Just be aware that there is no shortage of natural gas in the world, it;s much easier to find than oil (it's less dense so you can often 'see' the pool contrasted against the denser rock). The problem is as I've said here I think is that it's not easily transportable, so is not a true commodity. It will be priced at vastly different rates according to geography, and inelastic supply. It takes about 10 years to develop an LNG export hub, and is very expensive. Chevron spent about $50bn in Western Australia during the last boom about ten years ago. That's a chunk of change. Most of the supply will therefore be pre sold on long term contracts. Japan has clearly left itself short here and is scrabbling for spot cargoes. Shame there is much less US gas coming out of the oil patch to export - who could possibly have seen that coming?! Major screw up by Japan, smacks of the same linear don't-challenge-managment thinking responsible for the Fukushima disaster, but I digress.

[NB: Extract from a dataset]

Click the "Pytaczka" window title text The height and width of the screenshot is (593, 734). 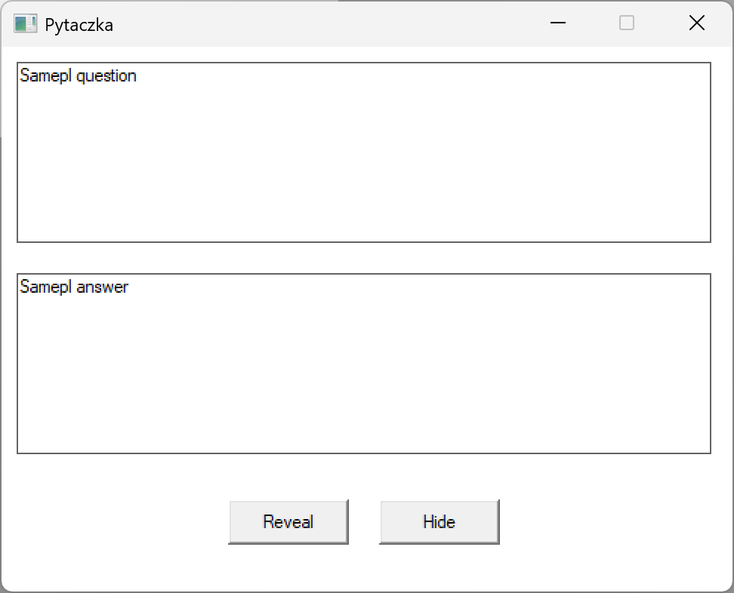click(x=81, y=24)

You see that Total has just bagged itself a cargo of pure profit, as a shareholder, I have a tear in my eye at the level of price gouging on display. This is an example of "just buy a swath of the majors, because they will have a piece of every decent project going". You can have fun ferreting out geographies that will need to pay premium for gas: mostly ones not connected by pipeline to Russia or the ME, like Indonesia for example, but again, the big companies will already be there (Repsol, ENI, BP in Indonesia, Shell in Brunei).

Good stuff CP 👍

 

Now far be it from me to question your undoubted expertise in this area, but if you have vast quantities of something but can't move it, then isn't the effect just the same as not having any? Shortage of supply, in other words?? 

 

Or am I being a thicko?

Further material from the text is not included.